Thanks for your comment! It has given me an idea for a project: a simple library that provides a Python decorator that can be used to include basic telemetry for functions in Python code (think spans with the input parameters as attributes): https://github.com/diegojromerolopez/otelize
I knew about dataclasses when I started writting gelidum, but I wanted to make the immutable objects be from any classes, those under my control or not.
Having said that, I think dataclasses are a better solution for making immutable objects if the class is going to be made from the start.
Performance is bad, I mean, all params are deep-copied because I assume frozen then "inplace" is not intended as they could be objects used by other parts of code.
I added this feature yesterday. Note the default value is "exception". With "nothin" I was thinking in passing some frozen object through a pipeline of unsafe/inherited/bad code, but without polluting the console with warnings or stopping the execution with exceptions.
Exactly my main issue. I see this code as something that asserts that an object is not modified by that "bad" code, but I fail to see more use-cases. I've been thinking about doing some kind of dictionary datastore with these frozen objects but I'm not sure if it is actually useful.
Per advice from Daniel from HN (thank you!), I have reposted this Ask HN I made earlier about immutability. [1]

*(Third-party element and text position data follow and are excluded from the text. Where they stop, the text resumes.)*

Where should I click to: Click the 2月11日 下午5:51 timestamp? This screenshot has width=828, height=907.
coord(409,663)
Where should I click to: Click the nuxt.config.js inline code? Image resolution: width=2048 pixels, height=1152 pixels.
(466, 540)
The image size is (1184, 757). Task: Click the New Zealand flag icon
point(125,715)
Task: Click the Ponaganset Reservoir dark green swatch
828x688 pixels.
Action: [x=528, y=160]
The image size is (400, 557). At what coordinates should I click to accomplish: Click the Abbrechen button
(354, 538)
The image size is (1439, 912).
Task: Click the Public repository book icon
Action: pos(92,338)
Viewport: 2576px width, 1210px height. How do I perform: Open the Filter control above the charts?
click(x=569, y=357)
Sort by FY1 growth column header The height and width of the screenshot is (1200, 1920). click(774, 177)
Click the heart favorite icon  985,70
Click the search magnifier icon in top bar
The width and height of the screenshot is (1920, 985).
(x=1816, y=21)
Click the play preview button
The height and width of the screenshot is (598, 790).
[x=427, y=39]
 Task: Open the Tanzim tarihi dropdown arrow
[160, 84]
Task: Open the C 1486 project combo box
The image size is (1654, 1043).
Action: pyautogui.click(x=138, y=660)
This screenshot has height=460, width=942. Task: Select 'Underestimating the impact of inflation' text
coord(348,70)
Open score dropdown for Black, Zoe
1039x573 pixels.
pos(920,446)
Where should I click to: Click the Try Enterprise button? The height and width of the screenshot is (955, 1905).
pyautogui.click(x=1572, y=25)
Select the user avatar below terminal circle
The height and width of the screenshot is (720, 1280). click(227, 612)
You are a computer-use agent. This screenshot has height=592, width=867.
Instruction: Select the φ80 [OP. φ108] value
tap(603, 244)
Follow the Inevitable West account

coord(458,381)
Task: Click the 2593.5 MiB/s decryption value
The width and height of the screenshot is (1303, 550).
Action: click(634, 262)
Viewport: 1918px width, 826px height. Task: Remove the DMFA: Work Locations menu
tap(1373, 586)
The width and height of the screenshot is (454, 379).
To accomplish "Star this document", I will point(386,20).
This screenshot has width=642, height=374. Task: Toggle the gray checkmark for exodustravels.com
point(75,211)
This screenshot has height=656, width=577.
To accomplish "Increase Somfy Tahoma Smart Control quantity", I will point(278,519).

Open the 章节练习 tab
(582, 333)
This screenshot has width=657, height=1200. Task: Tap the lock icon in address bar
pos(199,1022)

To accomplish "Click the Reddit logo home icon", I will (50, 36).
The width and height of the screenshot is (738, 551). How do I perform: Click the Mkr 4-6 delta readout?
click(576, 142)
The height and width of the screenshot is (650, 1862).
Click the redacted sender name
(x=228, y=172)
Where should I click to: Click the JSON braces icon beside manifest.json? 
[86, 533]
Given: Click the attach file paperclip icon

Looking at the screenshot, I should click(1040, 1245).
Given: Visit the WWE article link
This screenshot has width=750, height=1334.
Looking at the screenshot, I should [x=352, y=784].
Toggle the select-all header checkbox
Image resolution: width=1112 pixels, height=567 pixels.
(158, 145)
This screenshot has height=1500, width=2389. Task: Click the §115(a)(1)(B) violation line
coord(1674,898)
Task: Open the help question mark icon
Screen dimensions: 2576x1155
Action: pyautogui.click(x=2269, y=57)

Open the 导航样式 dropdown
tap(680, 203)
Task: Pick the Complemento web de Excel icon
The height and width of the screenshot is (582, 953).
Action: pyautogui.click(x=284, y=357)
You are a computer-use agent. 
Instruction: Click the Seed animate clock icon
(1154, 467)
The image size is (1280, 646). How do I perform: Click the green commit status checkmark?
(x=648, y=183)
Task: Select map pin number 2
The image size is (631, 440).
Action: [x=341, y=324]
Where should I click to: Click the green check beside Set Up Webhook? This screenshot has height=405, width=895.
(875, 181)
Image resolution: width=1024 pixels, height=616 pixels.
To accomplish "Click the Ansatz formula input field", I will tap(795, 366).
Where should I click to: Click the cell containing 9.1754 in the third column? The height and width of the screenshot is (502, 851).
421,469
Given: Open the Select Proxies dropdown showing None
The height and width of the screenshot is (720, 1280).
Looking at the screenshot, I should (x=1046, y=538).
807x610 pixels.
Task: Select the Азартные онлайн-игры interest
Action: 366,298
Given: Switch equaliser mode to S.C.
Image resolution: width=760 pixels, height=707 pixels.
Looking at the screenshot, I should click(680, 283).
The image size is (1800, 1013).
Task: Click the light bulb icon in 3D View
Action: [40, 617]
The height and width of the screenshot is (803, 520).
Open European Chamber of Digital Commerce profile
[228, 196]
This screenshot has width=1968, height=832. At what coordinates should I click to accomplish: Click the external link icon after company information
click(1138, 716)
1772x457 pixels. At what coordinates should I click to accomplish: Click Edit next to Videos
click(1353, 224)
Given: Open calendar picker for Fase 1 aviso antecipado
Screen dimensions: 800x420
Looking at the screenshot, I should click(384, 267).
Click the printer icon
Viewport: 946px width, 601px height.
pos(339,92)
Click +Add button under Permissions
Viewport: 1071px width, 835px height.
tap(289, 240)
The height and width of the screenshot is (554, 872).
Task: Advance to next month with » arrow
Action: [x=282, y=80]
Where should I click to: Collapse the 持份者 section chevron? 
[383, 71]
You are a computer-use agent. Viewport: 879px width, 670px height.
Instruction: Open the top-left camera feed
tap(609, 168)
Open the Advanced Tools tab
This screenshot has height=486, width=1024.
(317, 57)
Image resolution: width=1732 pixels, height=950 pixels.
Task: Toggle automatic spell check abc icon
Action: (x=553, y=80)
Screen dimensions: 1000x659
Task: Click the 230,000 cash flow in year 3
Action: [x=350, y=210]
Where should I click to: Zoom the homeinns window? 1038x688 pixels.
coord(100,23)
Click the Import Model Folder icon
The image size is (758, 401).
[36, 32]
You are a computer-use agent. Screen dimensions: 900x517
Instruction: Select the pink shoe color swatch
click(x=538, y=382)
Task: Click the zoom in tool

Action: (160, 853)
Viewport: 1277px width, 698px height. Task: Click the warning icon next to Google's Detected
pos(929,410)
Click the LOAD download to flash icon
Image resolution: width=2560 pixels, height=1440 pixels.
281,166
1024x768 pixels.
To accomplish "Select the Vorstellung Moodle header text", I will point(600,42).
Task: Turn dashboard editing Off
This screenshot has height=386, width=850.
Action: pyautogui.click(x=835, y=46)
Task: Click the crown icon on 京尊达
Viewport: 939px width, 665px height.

I was thinking the other day about my days working with Ruby On Rails and how the strings are mutable in Ruby and the freeze method. My mind wandered about that, the several freeze packages that exist (even the frozendict [2] package) that make frozen classes of objects.
I haven't worked professionally with Haskell or Erlang, but some of their functional capabilities are nice and have ejerced a big influence in my work with Ruby on Rails and Python. Specially the ideas of having immutable objects and keeping updates at minimum.
I thought on doing a freeze package that could make frozen objects recursively in Python. The idea is to make easier to share objects between threads without having to worry about updates inside threads.
However, I'm not sure that this package is useful at all. Maybe is because Python is not a well-suited language for this? Maybe is because my lack of knowledge about functional programming? Maybe is because it doesn't make sense to "freeze" objects?
Some ideas I have in the back of my mind for this package are:
- Some kind of basic datastore-server where data is immutable (threaded server?).
- Storing all updates some kind of super-object by storing all history as immutable objects.
What are some sources to learn about immutability on programing languages? How could you use a freeze package in Python or other languages? Would it be useful to share information between threads?
Any advice/idea/feeback/criticism or comment on this matter is appreciated.
I use attrs for this. The objects are not truly immutable in the sense that you can modify then if you are really determined to but typical assignment of a new value to a attrs defined field (where frozen=True) will raise an error.
Speaking as someone who Friday had to fix an embarrassing bug in my Python code because lists aren’t immutable when passed to another function, I like the way you think.
I will say, however, that what I want from Python isn’t actually “frozen” data structures but cloned ones (or, like some/most FP languages, structures with nested values that are only cloned when necessary).
Copy on modify would work, certainly. The term I was forgetting when I wrote that is “persistent” data structures, but I’m not sure whether it’s practical to implement persistent structures in a non-functional language like Python.
'The future of Programming' by Bret Victor (https://www.youtube.com/watch?v=8pTEmbeENF4). Seems a pun about OP title but it really is related with his/her question. Take a look and you will be amazed of how good (or revolutionary by our standards) some old technologies were.
About the cost, AFAIK it is not prohibitive.
I will continue working as I was, thanks for your opinion!